| Information |
↓↓↓

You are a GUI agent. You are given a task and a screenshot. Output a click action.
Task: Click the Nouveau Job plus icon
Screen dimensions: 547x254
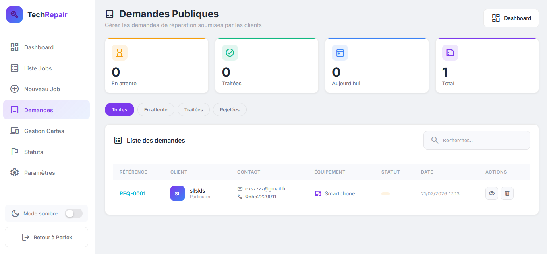pos(15,89)
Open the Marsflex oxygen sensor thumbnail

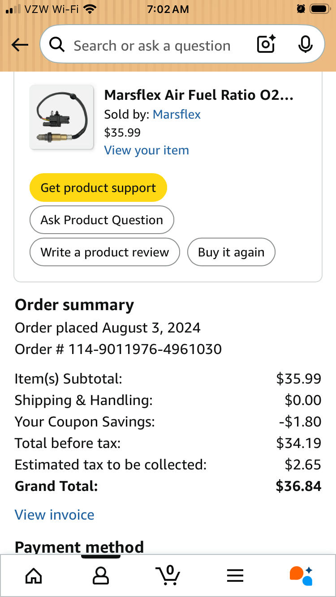pos(62,117)
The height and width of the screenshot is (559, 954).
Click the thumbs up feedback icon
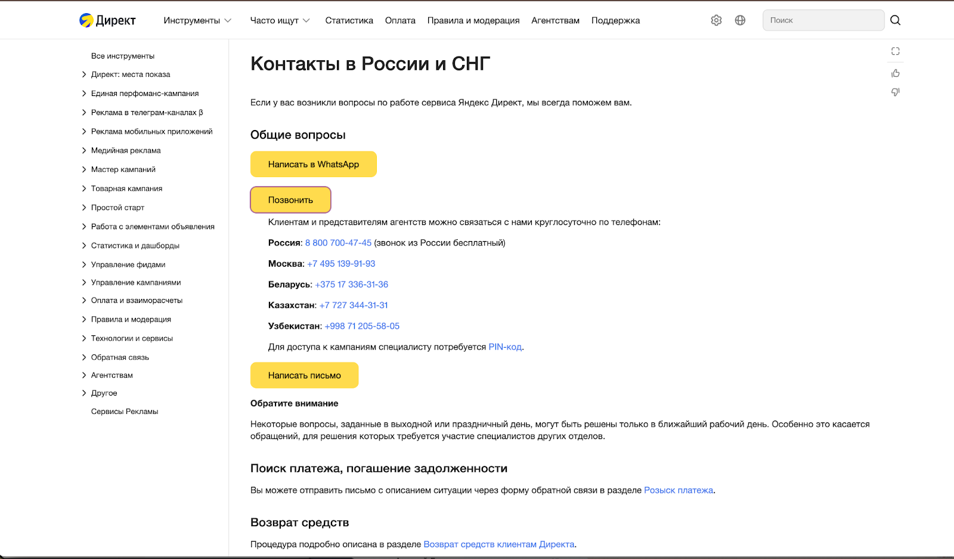(x=895, y=73)
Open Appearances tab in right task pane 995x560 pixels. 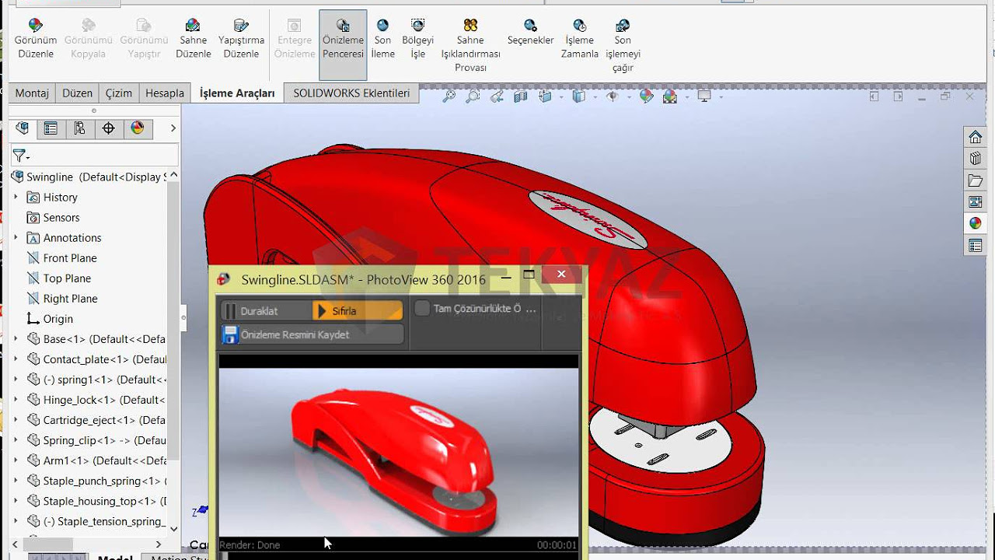pyautogui.click(x=975, y=223)
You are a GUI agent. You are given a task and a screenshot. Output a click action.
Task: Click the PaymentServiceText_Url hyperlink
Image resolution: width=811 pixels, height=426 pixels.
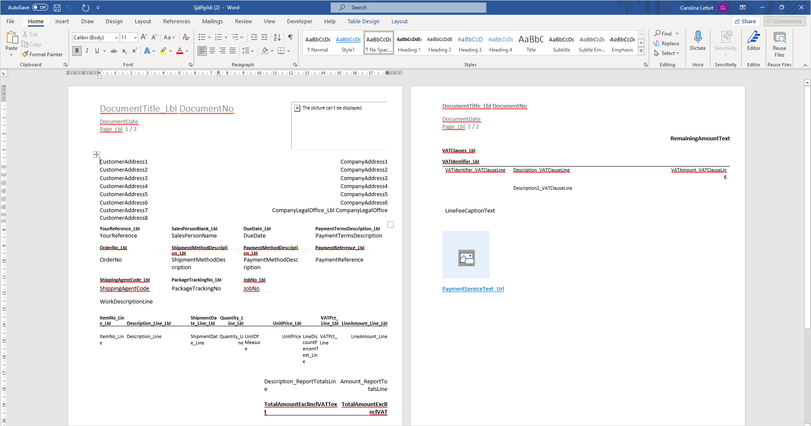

↑↑↑

Copy out every line of the material above that mentions the word "width".

The height and width of the screenshot is (559, 954).
Image resolution: width=811 pixels, height=426 pixels.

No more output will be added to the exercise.